Exercise
Verbatim, and with nothing else, reproduce the data below from its first line through the line containing "Given: Uncheck the Direct I/O checkbox".

*** Begin section ***

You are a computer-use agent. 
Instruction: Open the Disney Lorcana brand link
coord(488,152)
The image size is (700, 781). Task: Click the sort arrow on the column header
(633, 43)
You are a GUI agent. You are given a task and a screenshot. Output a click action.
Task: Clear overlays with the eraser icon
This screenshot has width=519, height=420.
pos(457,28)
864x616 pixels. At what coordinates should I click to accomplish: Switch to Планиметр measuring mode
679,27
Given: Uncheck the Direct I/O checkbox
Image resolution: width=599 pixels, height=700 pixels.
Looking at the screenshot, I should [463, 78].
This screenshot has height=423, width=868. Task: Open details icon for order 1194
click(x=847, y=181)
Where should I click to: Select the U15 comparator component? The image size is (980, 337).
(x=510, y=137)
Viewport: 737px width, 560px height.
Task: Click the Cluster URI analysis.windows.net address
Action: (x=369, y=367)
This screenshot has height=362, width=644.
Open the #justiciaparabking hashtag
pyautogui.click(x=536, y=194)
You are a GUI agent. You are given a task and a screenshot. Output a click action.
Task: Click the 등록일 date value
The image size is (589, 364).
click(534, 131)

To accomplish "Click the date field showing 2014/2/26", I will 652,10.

*** End section ***

Written reply
You are a computer-use agent. 
Instruction: Open the Disney Lorcana brand link
coord(488,152)
The image size is (700, 781). Task: Click the sort arrow on the column header
(633, 43)
You are a GUI agent. You are given a task and a screenshot. Output a click action.
Task: Clear overlays with the eraser icon
This screenshot has width=519, height=420.
pos(457,28)
864x616 pixels. At what coordinates should I click to accomplish: Switch to Планиметр measuring mode
679,27
Given: Uncheck the Direct I/O checkbox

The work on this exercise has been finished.